▶ _Extracted text_:
——
Zinc treatment and proliferation assay
Panc1 cells obtained from ATCC were cultured under standard conditions in DMEM medium supplemented with 10% FBS and 1% penicillin–streptomycin mixture at 37 °C in a humidified atmosphere of 5% CO2 and air with the medium changed twice a week. For studies on the effect of Zn treatment, cells were generally plated in multi-well plates (3 × 104 cells/well) and cultured overnight. The next day the medium was removed, cells washed, and the medium replaced with DMEM supplemented with 2% FBS and containing various concentrations of ZnCl2 and other supplements as described in the results. Following treatment for 24 h, the medium was removed and the wells washed with PBS and the plates placed at –80 °C overnight. Cell proliferation was measured using the CyQUANT Cell Proliferation Assay Kit (Invitrogen) according to the manufacturer’s protocol. Cellular zinc was measured using Zinquin fluorescent indicator as previously described.6
Transfections
Panc1 cells were maintained in DMEM medium with l-glutamine and Hepes (Gibco) supplemented with 10% FBS and 1% penicillin–streptomycin mixture. Cells were plated in 12-well plates (500 000 cells/well) 24 h before the transfection. After attachment for 24 h, the cells were transfected with 0.5 µg/well of pcDNA3.1-Finb/RREB1,37 or with empty pcDNA3.1 vector using Fugene HD transfection reagent from Roche Applied Science. Cells were cultured in the presence of pcDNA3.1 or pcDNA3.1-Finb/RREB1 for 72 h, washed and the medium replaced with medium for the appropriate experiments.
siRNA ZIP3 knockdown
Panc1 cells were plated in DMEM medium supplemented with 10% FBS and 1% Penicillin-Streptomycin mixture and allowed to attach for 24 h. After 24 h the cells were transfected with 50 nM Non-target siRNA or ZIP3 siRNA from Dharmacon RNAi Technologies using DharmaFECT 2 Transfection Reagent following the manufacturer’s instructions. Twenty-four hours after transfection the cells were treated with 10 µM ZnCl2 or an equal volume of PBS and cultured overnight. After ZnCl2 treatment, cells were washed and the cell number determined using the CyQUANT Cell Proliferation assay Kit.
Immunoblot (western blot)
——
▶ _Information provided_:
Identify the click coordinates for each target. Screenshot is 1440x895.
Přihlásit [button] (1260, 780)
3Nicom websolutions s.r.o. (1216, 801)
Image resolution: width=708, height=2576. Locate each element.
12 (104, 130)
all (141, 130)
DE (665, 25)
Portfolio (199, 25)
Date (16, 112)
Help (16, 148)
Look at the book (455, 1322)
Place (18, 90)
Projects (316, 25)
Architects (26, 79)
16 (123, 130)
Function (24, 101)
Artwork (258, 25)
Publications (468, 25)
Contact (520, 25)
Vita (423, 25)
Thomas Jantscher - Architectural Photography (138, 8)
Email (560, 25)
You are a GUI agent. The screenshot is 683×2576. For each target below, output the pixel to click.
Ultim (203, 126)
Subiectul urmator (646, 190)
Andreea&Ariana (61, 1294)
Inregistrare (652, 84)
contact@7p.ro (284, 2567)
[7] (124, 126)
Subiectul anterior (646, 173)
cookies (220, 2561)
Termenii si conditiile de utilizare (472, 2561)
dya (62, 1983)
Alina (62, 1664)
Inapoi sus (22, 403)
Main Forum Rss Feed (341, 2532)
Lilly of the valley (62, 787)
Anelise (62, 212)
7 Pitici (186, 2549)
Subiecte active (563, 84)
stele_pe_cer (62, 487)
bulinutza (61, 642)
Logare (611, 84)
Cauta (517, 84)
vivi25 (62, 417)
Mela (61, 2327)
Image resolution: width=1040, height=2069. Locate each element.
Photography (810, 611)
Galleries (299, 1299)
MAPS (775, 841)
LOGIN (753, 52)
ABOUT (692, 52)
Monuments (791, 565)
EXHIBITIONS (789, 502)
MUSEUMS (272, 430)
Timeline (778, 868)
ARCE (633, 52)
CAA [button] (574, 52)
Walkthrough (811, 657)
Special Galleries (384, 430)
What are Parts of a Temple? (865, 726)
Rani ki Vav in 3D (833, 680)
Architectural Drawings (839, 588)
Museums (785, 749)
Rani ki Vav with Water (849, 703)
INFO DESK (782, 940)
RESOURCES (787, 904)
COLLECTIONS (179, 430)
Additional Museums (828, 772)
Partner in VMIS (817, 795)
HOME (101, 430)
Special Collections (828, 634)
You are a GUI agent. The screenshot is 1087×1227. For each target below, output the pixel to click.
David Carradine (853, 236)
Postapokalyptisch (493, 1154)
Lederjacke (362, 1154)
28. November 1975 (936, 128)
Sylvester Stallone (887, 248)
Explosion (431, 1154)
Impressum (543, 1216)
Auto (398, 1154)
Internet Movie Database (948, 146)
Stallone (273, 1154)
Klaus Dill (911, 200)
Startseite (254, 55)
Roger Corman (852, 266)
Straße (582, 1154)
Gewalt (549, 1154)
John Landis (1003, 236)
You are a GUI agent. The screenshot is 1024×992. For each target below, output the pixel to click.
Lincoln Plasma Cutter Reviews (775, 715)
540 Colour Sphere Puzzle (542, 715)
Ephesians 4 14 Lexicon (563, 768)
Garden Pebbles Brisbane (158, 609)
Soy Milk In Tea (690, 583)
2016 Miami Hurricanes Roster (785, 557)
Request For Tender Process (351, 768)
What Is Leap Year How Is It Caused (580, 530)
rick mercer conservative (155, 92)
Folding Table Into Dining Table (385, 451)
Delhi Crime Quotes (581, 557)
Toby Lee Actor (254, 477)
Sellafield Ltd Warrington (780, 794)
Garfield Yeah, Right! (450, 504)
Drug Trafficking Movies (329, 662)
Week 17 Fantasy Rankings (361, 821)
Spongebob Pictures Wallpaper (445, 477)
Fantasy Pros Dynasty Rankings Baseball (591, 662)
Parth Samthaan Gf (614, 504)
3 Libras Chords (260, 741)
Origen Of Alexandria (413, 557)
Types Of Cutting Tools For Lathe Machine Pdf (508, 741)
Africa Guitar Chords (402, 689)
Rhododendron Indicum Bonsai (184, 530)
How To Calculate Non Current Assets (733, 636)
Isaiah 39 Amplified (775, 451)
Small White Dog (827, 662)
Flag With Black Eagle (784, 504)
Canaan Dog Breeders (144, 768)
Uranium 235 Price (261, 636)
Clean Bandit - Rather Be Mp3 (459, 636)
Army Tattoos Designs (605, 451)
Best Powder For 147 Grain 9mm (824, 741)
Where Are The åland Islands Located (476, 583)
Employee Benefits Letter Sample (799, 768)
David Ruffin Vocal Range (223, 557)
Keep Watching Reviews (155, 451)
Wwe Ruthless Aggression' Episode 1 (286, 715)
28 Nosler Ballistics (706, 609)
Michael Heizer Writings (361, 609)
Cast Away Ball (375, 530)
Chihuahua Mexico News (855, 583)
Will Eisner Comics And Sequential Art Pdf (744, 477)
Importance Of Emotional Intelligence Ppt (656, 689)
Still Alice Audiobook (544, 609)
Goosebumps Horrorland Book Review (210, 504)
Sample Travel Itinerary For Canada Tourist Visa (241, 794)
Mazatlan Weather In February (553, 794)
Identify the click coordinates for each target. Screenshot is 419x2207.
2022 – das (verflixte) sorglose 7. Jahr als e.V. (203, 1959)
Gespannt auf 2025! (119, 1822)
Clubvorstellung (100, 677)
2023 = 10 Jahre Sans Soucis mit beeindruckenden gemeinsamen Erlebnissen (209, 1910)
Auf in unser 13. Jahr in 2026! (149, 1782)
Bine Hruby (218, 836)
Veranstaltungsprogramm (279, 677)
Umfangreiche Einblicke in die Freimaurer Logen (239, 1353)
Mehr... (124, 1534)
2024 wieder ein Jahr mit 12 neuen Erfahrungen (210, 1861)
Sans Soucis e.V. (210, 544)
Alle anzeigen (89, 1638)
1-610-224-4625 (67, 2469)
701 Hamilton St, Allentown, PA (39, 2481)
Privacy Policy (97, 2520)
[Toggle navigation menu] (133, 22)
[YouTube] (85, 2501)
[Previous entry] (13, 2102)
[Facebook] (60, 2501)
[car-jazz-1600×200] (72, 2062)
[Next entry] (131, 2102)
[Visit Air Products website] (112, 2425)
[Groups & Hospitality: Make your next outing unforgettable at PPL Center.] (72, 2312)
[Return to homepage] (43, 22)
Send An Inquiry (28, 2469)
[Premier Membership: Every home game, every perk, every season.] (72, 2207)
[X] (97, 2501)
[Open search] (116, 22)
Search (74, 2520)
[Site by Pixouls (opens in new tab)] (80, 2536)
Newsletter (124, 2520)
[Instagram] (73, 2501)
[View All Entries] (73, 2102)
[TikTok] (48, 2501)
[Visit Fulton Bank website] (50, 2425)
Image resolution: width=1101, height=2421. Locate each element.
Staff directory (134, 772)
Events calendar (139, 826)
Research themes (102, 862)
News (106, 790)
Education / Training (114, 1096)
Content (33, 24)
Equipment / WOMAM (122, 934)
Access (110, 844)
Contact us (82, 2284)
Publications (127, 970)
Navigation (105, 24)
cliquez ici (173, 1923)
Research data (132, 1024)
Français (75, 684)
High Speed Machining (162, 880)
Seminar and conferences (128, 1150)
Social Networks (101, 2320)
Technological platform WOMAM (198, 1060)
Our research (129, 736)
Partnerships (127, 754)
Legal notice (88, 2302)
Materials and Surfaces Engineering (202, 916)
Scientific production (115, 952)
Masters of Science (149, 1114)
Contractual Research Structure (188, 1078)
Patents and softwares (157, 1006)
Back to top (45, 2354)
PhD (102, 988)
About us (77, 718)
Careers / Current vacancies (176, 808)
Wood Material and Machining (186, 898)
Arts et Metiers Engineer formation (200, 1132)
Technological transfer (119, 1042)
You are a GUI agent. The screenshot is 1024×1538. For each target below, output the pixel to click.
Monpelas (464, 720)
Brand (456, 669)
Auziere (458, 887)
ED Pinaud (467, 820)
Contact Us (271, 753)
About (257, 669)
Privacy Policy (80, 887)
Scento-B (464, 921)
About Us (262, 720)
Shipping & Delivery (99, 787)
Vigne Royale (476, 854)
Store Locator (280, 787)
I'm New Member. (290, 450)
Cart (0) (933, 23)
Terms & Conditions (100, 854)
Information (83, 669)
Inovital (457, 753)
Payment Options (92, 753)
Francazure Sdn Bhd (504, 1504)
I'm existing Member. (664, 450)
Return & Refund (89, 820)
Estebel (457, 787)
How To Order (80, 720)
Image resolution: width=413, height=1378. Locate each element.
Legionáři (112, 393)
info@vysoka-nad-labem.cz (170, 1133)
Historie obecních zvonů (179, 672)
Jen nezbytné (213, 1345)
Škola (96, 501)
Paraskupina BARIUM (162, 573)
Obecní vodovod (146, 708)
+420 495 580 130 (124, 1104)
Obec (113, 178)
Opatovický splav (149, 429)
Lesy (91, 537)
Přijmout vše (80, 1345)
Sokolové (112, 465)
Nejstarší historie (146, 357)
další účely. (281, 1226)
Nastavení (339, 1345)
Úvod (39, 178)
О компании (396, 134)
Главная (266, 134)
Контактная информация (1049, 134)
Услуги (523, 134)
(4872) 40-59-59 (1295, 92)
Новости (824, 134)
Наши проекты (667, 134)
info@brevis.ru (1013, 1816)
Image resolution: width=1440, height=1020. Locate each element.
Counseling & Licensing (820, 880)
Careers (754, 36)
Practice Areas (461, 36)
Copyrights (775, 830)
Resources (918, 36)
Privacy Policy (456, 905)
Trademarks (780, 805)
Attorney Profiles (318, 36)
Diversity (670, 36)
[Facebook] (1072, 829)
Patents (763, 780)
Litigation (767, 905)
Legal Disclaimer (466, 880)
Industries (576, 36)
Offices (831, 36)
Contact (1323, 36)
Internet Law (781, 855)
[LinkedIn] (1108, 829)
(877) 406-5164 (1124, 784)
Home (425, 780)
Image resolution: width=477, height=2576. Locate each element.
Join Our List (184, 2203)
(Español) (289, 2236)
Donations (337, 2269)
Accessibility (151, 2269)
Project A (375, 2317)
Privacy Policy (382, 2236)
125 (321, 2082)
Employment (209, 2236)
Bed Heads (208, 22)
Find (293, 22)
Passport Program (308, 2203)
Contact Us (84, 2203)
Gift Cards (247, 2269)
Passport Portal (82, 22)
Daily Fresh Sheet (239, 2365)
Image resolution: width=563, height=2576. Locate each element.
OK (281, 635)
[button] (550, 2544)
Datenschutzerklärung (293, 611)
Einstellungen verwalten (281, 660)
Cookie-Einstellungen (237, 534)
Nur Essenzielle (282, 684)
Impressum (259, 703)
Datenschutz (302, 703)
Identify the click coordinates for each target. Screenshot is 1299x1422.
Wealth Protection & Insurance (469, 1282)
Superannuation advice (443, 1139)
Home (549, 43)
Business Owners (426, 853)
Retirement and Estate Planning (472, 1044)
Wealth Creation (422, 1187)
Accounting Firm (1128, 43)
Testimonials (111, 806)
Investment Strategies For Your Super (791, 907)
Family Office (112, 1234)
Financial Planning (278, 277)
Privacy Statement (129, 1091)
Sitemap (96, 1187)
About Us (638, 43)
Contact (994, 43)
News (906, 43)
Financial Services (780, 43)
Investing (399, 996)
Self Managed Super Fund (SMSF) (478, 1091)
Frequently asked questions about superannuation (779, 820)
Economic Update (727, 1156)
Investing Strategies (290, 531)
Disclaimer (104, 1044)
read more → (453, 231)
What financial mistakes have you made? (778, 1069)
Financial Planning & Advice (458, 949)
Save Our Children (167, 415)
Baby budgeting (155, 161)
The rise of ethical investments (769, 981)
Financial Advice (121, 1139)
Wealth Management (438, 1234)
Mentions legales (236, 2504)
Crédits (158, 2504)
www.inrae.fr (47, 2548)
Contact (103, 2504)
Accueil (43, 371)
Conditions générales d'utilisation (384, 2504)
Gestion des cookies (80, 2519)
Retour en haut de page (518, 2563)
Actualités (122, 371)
——
▶ _Required tasks_:
A – Using the methods text, answer each question:
(i) What percentage of FBS was in the DMEM that contained the various concentrations of ZnCl2?
(ii) Which transfection reagent was used to transfect cells with pcDNA3.1-Finb/RREB1 or empty pcDNA3.1 vector?
(iii) At what concentration were the Non-target siRNA and ZIP3 siRNA used?
B – Reproduce the part of the methods text that opens with the words containing "siRNA ZIP3 knockdown" and closes with "Immunoblot (western blot)".
The listing is separate material and does not belong to the methods text.

▶ _Results in order_:
A –
(i) 2% FBS
(ii) Fugene HD transfection reagent from Roche Applied Science
(iii) 50 nM

B –
siRNA ZIP3 knockdown
Panc1 cells were plated in DMEM medium supplemented with 10% FBS and 1% Penicillin-Streptomycin mixture and allowed to attach for 24 h. After 24 h the cells were transfected with 50 nM Non-target siRNA or ZIP3 siRNA from Dharmacon RNAi Technologies using DharmaFECT 2 Transfection Reagent following the manufacturer’s instructions. Twenty-four hours after transfection the cells were treated with 10 µM ZnCl2 or an equal volume of PBS and cultured overnight. After ZnCl2 treatment, cells were washed and the cell number determined using the CyQUANT Cell Proliferation assay Kit.
Immunoblot (western blot)